Weniger Risikobereitschaft bei Frauen?
Risikobereitschaft ist anerzogen, nicht angeboren
Geschlechter-Studie von Alison Booth und Patrick Nolen von der Universität Essex.
Wissenschaftlichen Erkenntnissen zufolge sind Geschlechterunterschiede im Risiko- und Wettbewerbsverhalten dafür verantwortlich, dass Frauen weniger verdienen als Männer und in Führungspositionen unterrepräsentiert sind. Auch leistungs- oder erfolgsorientierten Entlohnungsmodellen stehen sie ablehnender gegenüber. Bisher nicht berücksichtigt wurde hierbei allerdings die Frage, ob Frauen von Natur aus Risiken meiden oder erst durch äußere Einflüsse dazu veranlasst werden.
Die Erziehung trägt maßgebend dazu bei, dass Frauen Risiken und Wettstreitereien eher scheuen als Männer: In einem Experiment haben Wissenschaftler herausgefunden, dass Schülerinnen in reinen Mädchenschulen fernab der Eltern im Durchschnitt ebenso risikobereit sind wie Jungen.

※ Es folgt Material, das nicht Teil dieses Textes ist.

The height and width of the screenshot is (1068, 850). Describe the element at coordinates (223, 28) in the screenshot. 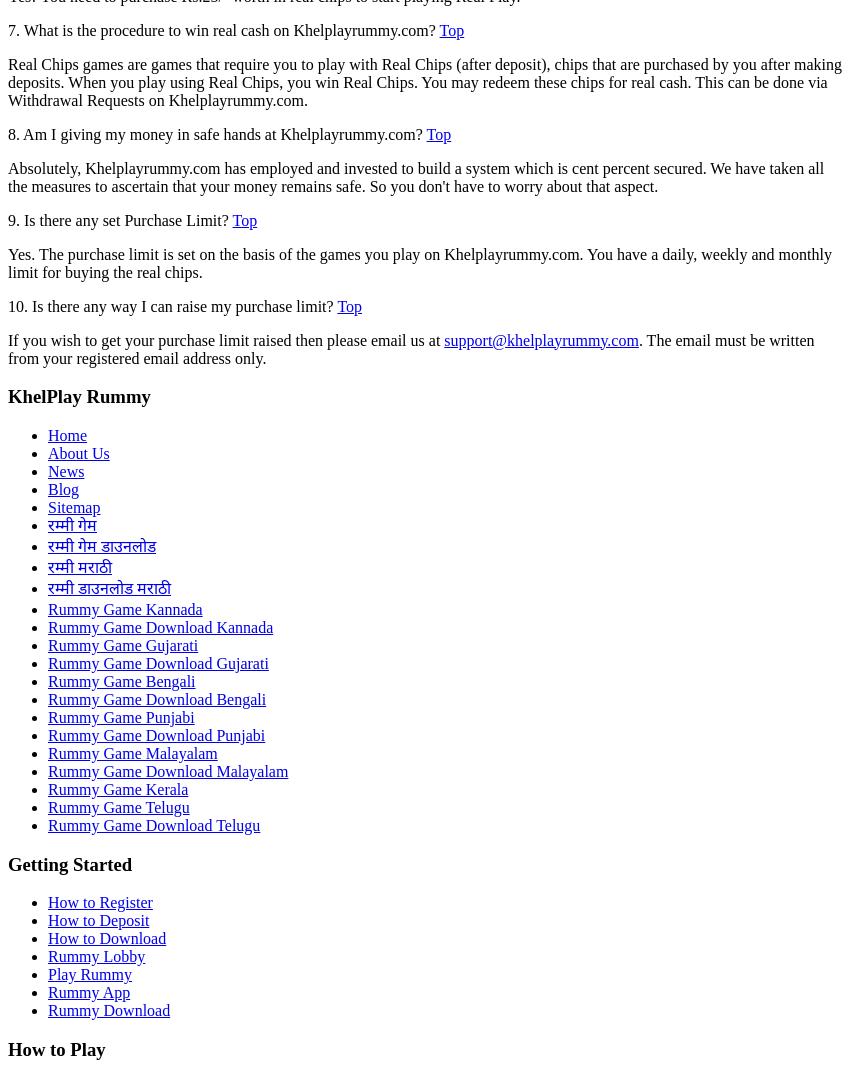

Daraus folgern die Wissenschaftler, dass erzieherische Einflüsse und der soziale Umgang mit Gleichaltrigen die Entwicklung “typisch weiblicher” Verhaltensweisen verstärken, die mitunter im Berufsleben zu Nachteilen führen können.
“Unsere Studie legt jedoch nahe, dass Eltern und Lehrer verstärkt darauf hinarbeiten sollten, die Herausbildung potenziell schädlicher Geschlechterstereotypen in einem solchen Umfeld zu minimieren.”